------ Exercise materials

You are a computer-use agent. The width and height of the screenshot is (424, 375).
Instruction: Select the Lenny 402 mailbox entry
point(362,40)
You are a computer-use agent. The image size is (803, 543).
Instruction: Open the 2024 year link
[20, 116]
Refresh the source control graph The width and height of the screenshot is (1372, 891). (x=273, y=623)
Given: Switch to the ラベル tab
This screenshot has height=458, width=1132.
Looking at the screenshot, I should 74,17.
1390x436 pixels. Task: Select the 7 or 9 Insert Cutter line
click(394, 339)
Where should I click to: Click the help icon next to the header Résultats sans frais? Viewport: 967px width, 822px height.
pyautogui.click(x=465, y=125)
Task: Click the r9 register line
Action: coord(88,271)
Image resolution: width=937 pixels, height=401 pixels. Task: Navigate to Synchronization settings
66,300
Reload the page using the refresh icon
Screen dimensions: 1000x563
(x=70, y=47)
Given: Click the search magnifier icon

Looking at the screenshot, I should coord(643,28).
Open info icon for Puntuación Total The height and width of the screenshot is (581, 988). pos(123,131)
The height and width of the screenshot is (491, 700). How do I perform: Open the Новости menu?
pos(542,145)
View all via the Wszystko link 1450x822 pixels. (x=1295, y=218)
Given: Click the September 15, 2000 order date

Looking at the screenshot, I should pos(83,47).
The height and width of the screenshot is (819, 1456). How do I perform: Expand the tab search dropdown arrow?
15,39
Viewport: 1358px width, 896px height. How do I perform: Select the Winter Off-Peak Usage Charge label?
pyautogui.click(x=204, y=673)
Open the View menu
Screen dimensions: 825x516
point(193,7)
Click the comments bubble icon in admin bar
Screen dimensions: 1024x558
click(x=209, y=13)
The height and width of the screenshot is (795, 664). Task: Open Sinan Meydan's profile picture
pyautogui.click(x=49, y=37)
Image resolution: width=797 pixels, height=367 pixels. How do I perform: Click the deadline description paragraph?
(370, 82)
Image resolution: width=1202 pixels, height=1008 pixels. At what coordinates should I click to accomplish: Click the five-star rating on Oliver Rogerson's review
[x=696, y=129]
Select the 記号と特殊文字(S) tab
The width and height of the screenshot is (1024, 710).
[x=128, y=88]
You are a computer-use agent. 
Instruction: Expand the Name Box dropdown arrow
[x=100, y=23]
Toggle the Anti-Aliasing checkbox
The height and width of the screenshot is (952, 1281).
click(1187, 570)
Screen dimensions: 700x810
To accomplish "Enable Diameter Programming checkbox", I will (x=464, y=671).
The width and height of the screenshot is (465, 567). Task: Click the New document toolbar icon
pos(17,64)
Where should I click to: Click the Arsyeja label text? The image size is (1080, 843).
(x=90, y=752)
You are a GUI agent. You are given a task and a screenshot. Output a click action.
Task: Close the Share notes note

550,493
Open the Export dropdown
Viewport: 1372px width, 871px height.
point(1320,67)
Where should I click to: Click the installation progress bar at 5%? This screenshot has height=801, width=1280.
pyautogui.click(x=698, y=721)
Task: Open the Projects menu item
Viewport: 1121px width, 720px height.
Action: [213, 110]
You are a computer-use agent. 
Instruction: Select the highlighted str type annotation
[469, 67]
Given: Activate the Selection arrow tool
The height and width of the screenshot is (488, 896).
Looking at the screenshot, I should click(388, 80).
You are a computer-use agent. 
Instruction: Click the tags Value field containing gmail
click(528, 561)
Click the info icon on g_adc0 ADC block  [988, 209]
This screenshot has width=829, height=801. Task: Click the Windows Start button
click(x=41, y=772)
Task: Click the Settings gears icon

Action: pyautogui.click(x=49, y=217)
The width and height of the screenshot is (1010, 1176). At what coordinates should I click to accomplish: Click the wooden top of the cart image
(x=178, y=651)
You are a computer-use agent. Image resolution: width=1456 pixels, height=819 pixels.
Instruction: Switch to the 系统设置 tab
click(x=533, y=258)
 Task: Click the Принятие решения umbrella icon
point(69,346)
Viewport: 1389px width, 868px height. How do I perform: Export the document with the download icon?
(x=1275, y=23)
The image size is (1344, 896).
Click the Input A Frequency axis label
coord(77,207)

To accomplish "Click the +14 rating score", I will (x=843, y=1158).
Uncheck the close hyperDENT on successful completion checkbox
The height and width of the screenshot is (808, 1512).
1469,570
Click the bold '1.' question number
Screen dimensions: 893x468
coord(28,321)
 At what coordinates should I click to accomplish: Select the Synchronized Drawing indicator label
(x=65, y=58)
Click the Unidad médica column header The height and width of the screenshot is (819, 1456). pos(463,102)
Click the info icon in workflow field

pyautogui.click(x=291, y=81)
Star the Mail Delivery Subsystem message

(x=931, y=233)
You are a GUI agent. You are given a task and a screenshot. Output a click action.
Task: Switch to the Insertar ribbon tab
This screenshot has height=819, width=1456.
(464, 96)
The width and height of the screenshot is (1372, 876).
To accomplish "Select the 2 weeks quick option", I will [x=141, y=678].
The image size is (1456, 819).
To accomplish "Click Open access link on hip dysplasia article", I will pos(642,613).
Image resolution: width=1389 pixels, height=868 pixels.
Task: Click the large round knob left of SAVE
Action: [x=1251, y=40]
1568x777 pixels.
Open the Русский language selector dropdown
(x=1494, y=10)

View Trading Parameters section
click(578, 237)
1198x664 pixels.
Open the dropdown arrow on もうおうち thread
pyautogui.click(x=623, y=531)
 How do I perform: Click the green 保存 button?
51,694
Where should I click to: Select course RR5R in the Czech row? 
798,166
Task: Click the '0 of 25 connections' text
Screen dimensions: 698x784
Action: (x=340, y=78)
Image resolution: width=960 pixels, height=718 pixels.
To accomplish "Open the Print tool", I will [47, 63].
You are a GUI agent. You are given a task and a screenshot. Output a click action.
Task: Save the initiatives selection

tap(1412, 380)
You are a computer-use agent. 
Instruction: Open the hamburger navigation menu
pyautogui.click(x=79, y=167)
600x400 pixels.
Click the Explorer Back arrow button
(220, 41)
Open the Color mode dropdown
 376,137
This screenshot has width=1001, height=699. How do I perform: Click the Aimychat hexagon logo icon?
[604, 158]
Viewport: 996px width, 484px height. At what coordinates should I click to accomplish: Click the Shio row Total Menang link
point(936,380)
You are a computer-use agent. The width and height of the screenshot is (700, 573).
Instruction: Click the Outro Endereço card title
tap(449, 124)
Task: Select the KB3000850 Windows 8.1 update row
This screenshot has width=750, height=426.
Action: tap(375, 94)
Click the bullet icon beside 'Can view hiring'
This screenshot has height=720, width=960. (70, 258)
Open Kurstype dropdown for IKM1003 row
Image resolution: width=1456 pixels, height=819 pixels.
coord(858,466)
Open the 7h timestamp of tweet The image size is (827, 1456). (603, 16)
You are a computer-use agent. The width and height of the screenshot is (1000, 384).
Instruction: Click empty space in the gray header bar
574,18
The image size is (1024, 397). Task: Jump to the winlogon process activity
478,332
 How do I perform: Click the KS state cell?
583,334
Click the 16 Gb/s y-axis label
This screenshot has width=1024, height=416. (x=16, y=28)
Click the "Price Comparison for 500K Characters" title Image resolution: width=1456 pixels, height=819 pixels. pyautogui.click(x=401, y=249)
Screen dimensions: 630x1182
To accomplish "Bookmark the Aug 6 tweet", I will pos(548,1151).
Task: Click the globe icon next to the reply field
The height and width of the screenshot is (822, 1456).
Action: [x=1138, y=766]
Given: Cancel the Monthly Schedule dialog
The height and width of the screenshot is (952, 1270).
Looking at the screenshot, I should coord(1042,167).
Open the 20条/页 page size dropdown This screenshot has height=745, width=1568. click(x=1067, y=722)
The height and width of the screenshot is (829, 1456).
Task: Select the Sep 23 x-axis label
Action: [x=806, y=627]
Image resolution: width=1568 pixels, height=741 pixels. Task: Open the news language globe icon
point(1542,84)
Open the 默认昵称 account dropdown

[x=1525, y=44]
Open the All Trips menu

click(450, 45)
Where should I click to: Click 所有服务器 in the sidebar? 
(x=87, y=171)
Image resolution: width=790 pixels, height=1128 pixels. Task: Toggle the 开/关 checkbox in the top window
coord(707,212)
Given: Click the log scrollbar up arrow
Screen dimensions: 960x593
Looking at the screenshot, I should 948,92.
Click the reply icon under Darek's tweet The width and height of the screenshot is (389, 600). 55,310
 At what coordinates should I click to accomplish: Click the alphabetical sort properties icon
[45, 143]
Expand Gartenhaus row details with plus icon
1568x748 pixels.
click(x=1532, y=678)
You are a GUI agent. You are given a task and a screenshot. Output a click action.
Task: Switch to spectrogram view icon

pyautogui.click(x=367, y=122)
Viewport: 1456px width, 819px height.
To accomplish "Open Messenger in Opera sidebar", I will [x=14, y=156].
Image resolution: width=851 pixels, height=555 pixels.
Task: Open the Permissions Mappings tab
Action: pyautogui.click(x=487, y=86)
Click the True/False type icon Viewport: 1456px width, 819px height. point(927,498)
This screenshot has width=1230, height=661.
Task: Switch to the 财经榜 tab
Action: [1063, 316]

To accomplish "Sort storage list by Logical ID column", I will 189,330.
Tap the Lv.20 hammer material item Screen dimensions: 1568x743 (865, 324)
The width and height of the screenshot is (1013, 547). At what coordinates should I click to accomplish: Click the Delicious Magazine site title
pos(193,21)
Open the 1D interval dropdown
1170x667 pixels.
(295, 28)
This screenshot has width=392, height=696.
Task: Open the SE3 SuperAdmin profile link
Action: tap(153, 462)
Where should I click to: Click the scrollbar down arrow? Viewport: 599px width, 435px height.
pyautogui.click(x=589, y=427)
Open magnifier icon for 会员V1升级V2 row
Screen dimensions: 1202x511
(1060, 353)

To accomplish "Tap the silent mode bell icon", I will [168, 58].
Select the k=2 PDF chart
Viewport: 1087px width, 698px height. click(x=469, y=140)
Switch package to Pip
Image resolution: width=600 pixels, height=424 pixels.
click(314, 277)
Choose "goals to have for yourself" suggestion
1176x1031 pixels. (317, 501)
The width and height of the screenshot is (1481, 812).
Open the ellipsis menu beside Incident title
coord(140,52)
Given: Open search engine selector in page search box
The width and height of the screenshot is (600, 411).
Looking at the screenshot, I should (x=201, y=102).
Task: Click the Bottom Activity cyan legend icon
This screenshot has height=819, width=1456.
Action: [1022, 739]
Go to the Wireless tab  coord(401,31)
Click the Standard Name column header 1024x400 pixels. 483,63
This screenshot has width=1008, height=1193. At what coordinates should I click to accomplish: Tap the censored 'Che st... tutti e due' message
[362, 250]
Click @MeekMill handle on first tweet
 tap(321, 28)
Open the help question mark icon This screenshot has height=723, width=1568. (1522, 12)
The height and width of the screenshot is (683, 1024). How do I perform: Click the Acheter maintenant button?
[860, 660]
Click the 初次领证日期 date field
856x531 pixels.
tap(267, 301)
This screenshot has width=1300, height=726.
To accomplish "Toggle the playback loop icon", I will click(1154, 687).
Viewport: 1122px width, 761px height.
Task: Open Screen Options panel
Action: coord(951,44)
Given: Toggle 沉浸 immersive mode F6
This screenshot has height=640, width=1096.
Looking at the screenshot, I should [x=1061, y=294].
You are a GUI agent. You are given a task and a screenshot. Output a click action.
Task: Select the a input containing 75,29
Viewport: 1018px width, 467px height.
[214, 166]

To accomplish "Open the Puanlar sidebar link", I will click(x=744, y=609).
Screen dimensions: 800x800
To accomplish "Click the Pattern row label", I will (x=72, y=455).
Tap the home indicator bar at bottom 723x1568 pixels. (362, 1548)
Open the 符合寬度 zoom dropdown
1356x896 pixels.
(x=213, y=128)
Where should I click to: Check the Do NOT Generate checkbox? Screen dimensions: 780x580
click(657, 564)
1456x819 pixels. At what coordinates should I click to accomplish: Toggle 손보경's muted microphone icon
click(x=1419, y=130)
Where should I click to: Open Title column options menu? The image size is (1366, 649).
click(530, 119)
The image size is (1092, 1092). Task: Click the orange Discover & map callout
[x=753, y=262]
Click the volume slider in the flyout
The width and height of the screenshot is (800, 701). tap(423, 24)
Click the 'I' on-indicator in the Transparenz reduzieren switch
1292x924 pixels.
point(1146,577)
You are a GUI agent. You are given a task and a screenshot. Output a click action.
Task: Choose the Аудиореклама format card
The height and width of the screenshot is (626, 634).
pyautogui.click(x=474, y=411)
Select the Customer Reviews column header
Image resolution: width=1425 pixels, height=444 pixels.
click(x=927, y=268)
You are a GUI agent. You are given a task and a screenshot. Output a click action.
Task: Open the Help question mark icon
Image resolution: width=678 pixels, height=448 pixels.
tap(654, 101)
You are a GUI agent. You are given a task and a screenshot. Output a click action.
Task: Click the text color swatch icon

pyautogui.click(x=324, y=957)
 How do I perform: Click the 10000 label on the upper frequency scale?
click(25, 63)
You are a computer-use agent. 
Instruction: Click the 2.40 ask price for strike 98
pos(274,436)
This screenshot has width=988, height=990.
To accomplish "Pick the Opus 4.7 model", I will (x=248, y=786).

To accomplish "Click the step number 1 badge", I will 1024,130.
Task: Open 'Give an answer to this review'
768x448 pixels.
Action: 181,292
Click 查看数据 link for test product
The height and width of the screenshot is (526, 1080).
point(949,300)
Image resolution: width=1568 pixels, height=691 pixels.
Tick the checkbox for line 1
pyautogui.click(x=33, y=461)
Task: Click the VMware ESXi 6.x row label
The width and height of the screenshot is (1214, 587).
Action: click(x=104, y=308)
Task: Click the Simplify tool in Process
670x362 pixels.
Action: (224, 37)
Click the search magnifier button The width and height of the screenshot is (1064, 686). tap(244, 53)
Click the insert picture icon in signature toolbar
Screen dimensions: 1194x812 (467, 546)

------------

**Instruction:** Give back, unchanged, the lines starting at the one containing "Open the 20条/页" and ending at the one containing "(x=87, y=171)", both ends included.

**Answer to this task:**
Open the 20条/页 page size dropdown This screenshot has height=745, width=1568. click(x=1067, y=722)
The height and width of the screenshot is (829, 1456).
Task: Select the Sep 23 x-axis label
Action: [x=806, y=627]
Image resolution: width=1568 pixels, height=741 pixels. Task: Open the news language globe icon
point(1542,84)
Open the 默认昵称 account dropdown

[x=1525, y=44]
Open the All Trips menu

click(450, 45)
Where should I click to: Click 所有服务器 in the sidebar? 
(x=87, y=171)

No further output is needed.